## Prompt
Using the listing below, copy exactly each line from the one that has "At what coordinates" through the one that has "Go to the 尾页 last page"; omit the pictures.

## Material for this exercise
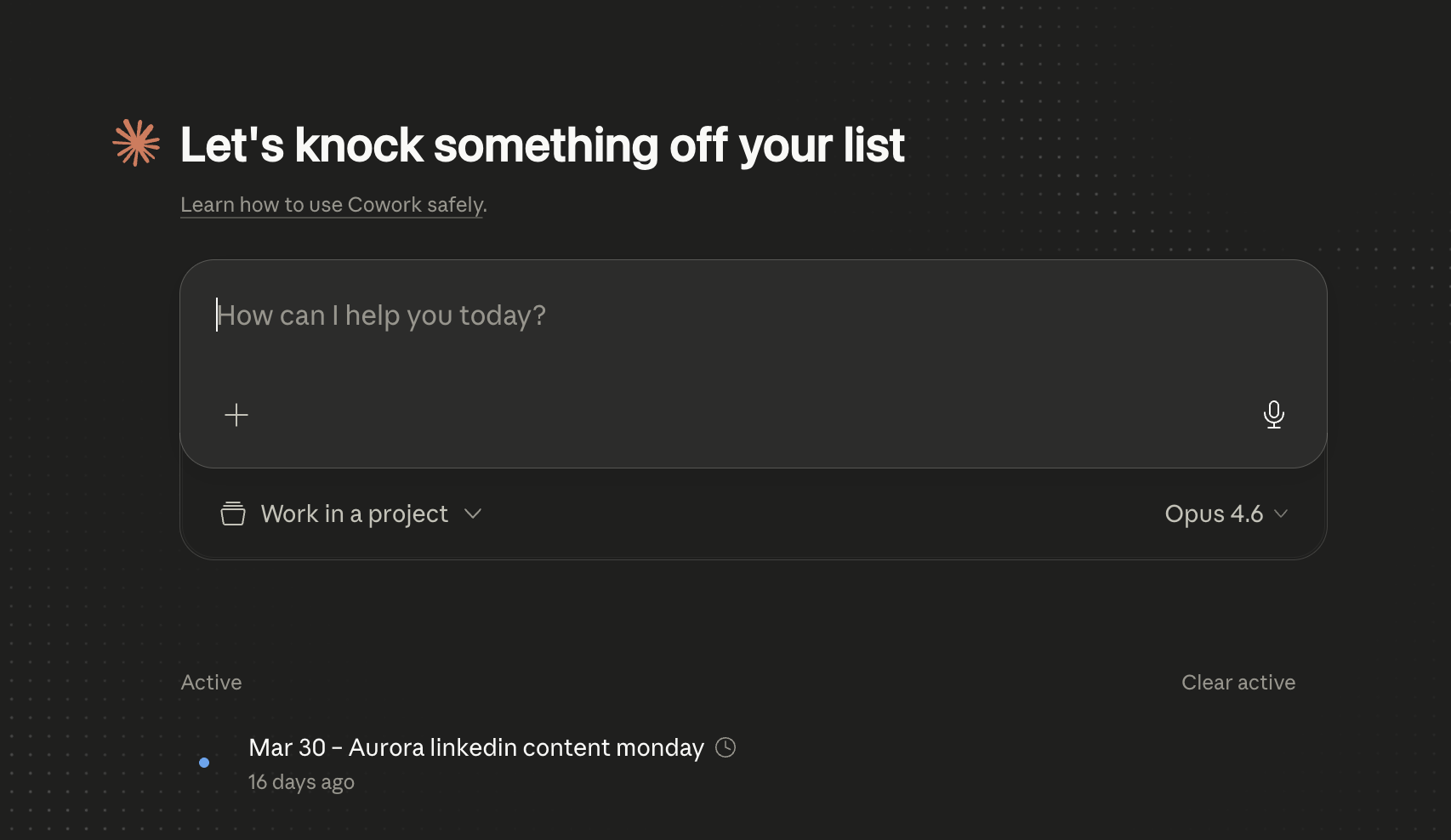This screenshot has height=840, width=1451.
Task: Select Opus 4.6 label to change models
Action: [x=1214, y=514]
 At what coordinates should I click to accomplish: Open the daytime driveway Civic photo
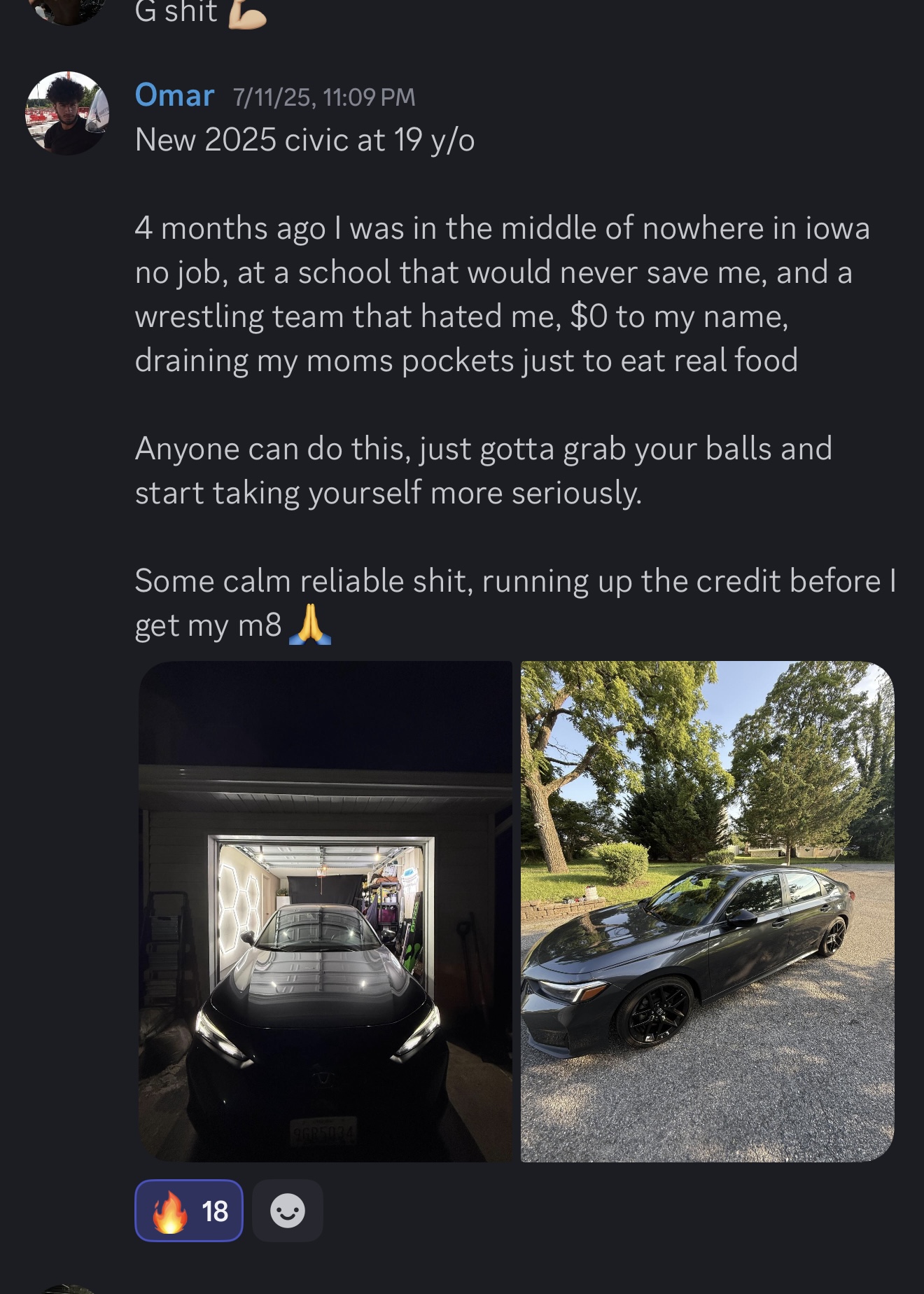tap(708, 912)
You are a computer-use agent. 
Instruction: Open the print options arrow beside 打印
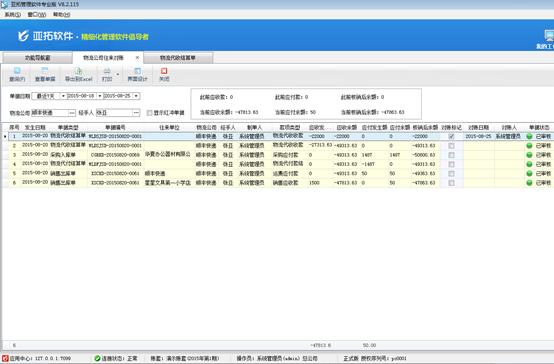pos(118,75)
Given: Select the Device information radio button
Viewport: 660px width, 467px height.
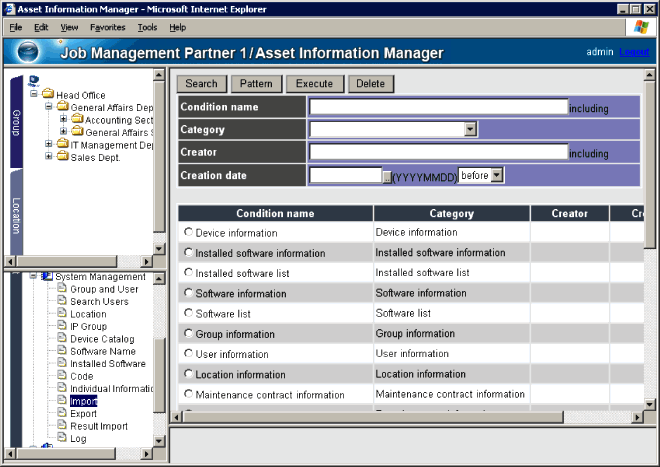Looking at the screenshot, I should (x=188, y=232).
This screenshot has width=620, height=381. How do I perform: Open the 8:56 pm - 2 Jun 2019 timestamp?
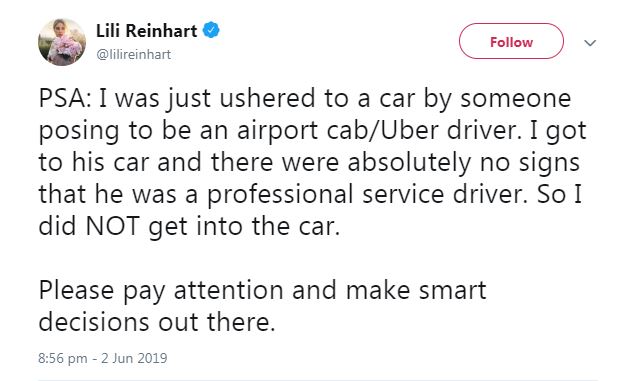point(103,358)
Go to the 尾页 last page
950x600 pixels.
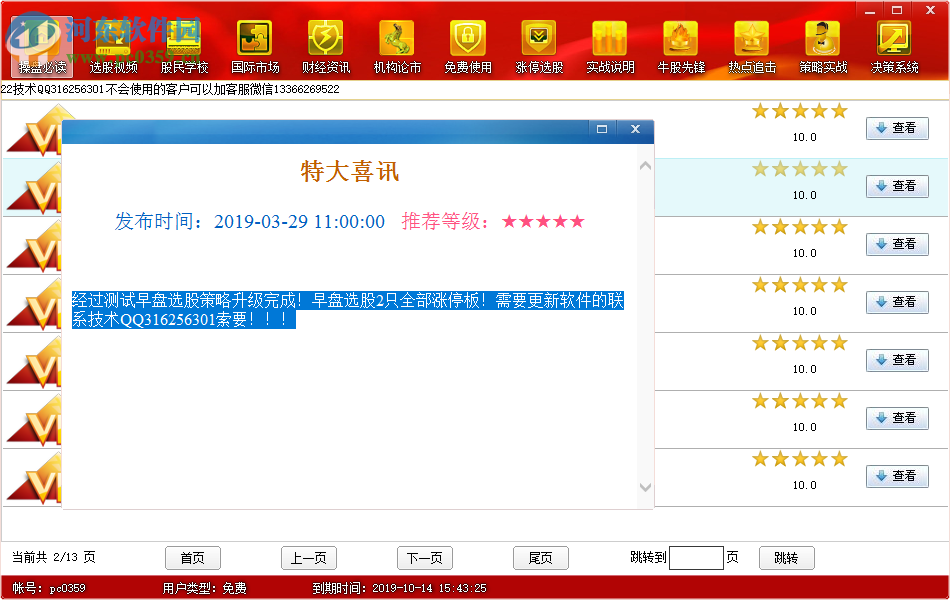click(x=540, y=558)

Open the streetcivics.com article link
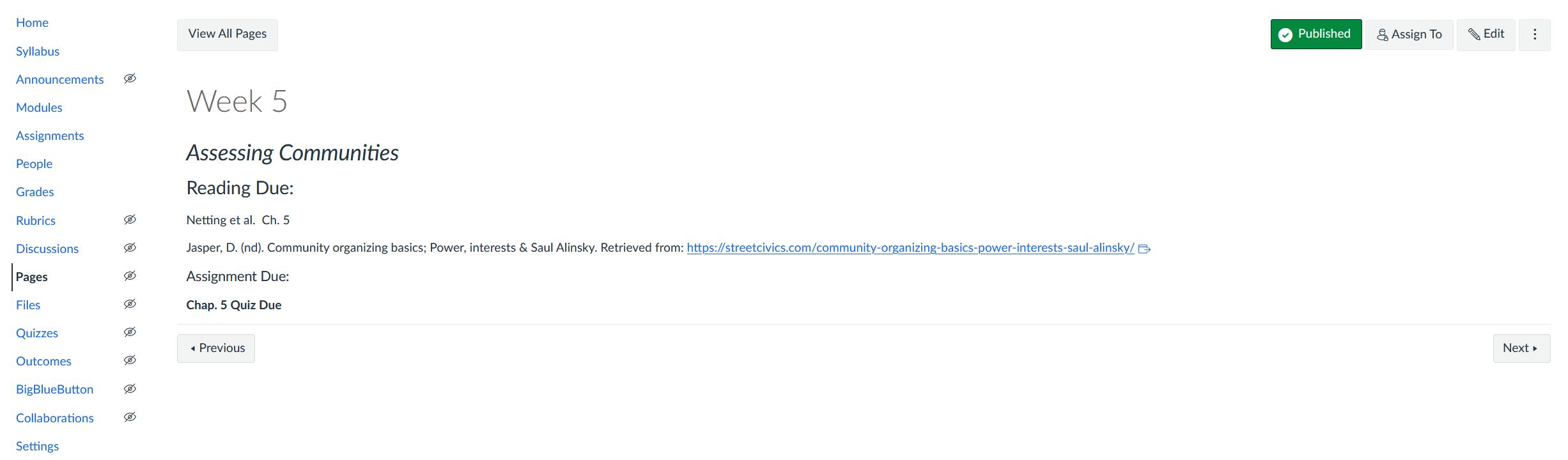[x=910, y=248]
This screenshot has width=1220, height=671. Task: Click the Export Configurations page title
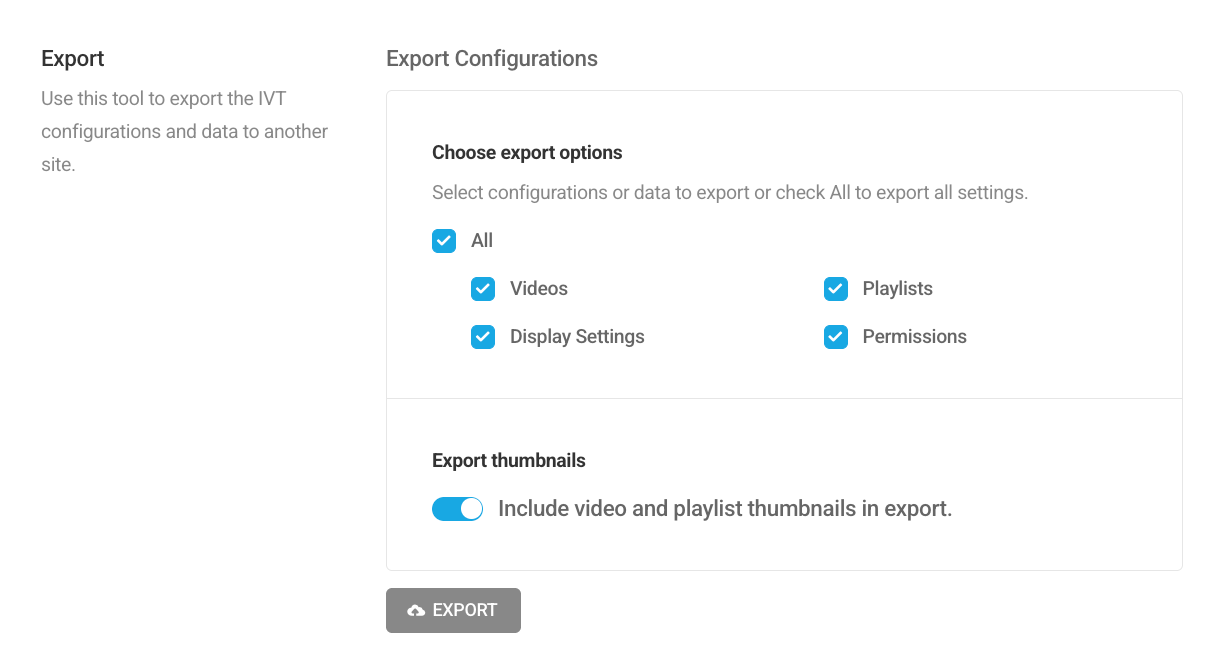492,58
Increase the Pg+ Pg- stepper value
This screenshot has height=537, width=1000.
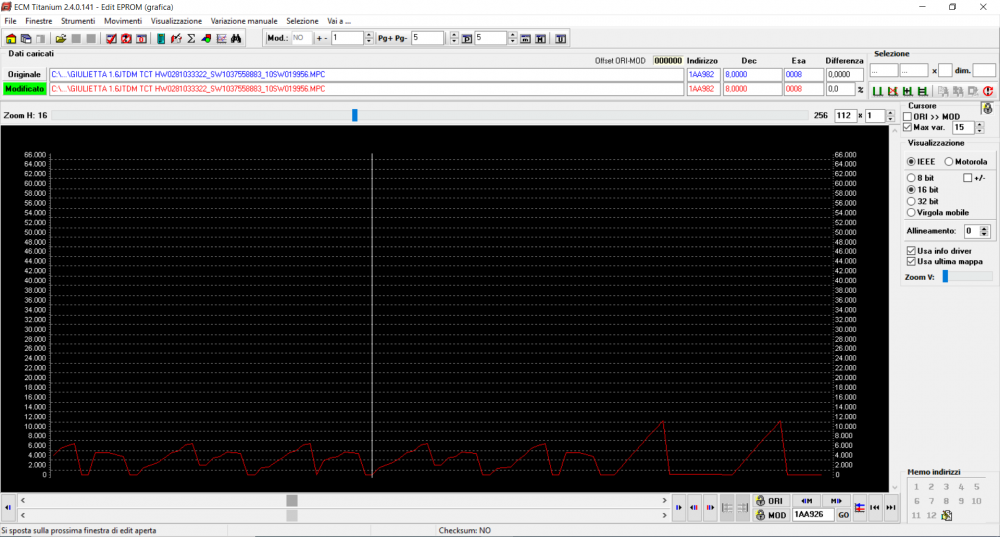pyautogui.click(x=454, y=34)
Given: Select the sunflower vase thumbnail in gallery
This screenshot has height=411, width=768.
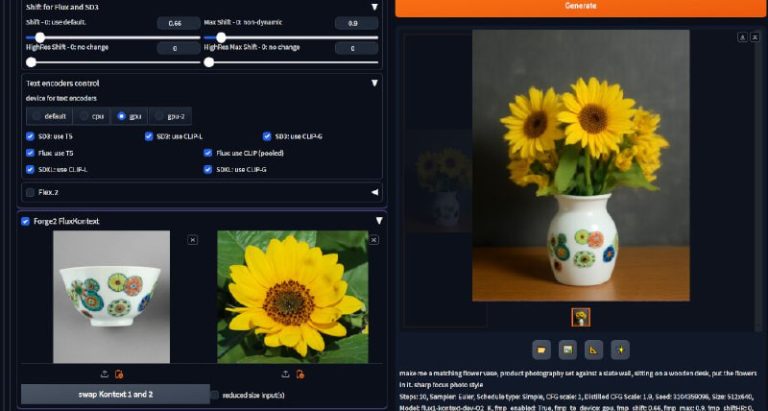Looking at the screenshot, I should click(580, 317).
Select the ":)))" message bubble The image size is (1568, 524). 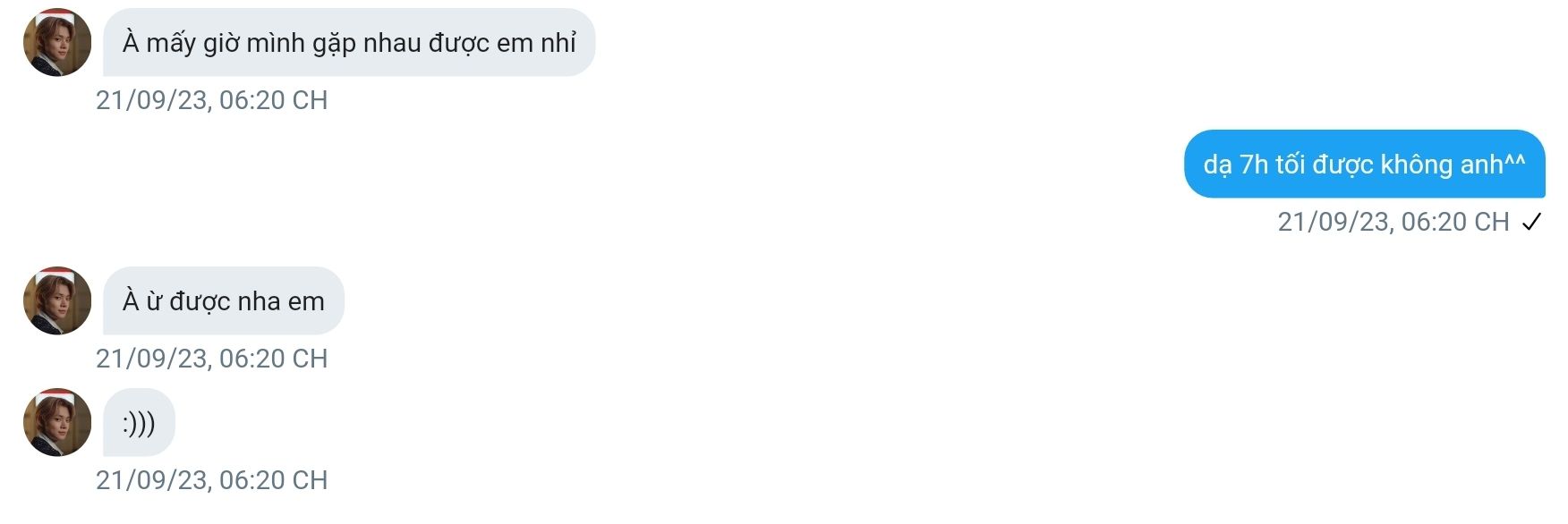(139, 422)
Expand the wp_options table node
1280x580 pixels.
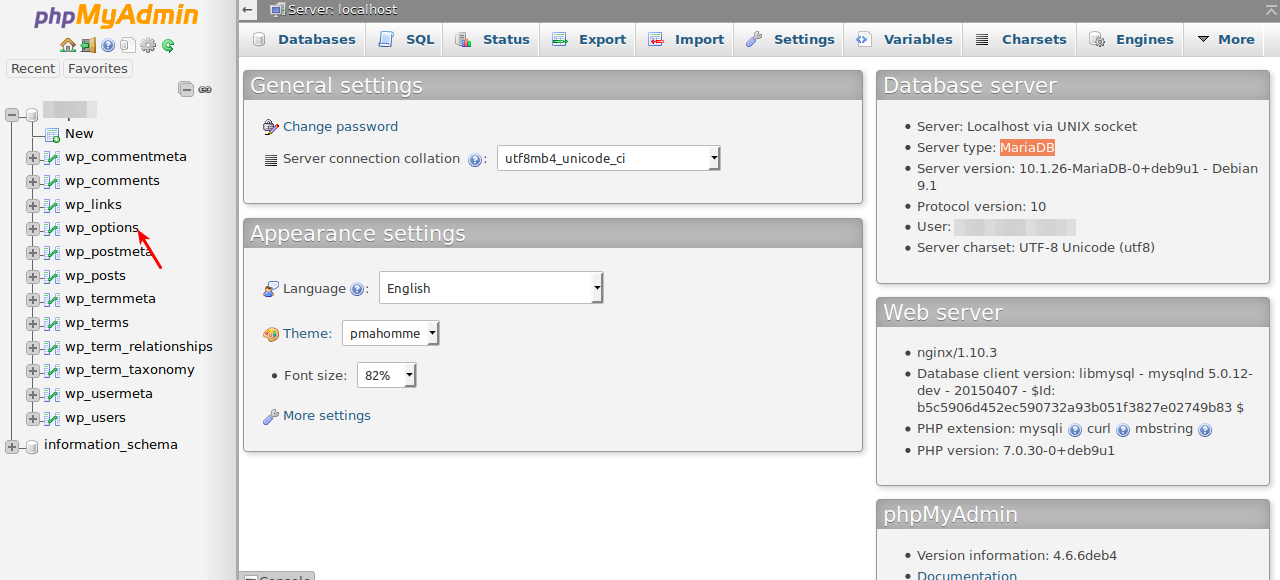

## Written response
 At what coordinates should I click to accomplish: Open the daytime driveway Civic photo
tap(708, 912)
You are a computer-use agent. 
Instruction: Open the print options arrow beside 打印
pos(118,75)
Given: Select the Device information radio button
Viewport: 660px width, 467px height.
Looking at the screenshot, I should (x=188, y=232).
This screenshot has width=620, height=381. How do I perform: Open the 8:56 pm - 2 Jun 2019 timestamp?
point(103,358)
Go to the 尾页 last page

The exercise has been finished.